Purpose of review: The aim of this article is to describe the immune geography of IgA induction by commensal intestinal bacteria and the underlying mechanisms of cytokine and costimulatory signalling between dendritic cells, B cells and T cells.
Recent findings: Intestinal dendritic cells sample commensal intestinal bacteria that penetrate the epithelial layer and induce IgA+ B cells to seed the mucosa with IgA plasma cells. Constitutive secretion of retinoic acid by intestinal dendritic cells directs the specificity of the IgA class switch and homing receptor expression in Peyer's patch B cells.

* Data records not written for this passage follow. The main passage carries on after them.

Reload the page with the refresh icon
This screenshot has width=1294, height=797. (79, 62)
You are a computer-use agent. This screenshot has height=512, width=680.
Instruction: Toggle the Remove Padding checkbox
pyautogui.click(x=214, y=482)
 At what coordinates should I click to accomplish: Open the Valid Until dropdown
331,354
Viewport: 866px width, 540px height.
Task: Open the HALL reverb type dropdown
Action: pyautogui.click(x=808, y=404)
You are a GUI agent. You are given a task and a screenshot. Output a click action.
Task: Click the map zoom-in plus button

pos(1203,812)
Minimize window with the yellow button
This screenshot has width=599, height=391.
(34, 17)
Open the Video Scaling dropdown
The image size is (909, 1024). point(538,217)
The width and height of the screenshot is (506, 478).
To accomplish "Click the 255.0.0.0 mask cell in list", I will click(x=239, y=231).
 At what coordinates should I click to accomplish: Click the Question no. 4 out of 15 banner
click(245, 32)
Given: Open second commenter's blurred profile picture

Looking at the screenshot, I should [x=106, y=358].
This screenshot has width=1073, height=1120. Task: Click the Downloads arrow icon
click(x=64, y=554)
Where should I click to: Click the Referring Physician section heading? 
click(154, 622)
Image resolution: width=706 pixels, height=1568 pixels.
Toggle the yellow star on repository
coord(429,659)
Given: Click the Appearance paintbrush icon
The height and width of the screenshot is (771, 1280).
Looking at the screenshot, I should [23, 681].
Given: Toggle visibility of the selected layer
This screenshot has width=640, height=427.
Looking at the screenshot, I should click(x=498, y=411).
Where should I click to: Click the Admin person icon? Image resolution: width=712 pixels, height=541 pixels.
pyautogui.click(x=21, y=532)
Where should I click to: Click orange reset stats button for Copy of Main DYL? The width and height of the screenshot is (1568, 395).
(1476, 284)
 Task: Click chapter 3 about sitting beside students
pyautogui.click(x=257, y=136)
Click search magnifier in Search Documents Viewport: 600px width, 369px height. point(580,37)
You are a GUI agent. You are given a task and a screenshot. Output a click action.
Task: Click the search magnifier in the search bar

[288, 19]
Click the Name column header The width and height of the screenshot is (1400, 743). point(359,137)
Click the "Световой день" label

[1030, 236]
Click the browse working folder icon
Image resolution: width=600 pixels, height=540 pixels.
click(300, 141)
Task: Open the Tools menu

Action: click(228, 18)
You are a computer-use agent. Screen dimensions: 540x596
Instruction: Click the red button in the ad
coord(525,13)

In-vivo experiments have shown that TGF-beta is a vital cytokine for IgA induction in vivo, and the tumour necrosis factor family members BAFF and APRIL provide key costimulatory signals. After transport through the epithelial layer secretory IgA limits penetration of commensal bacteria back through the epithelium and shapes the density of different bacterial species in the intestinal lumen.
Summary: Production of IgA is an important adaptation to the presence of commensal intestinal bacteria and induction of the response is compartmentalized within the intestinal mucosal immune system. This compartmentalization allows a vigorous mucosal immune response to commensals without needing the systemic immune system to be tolerant of these organisms.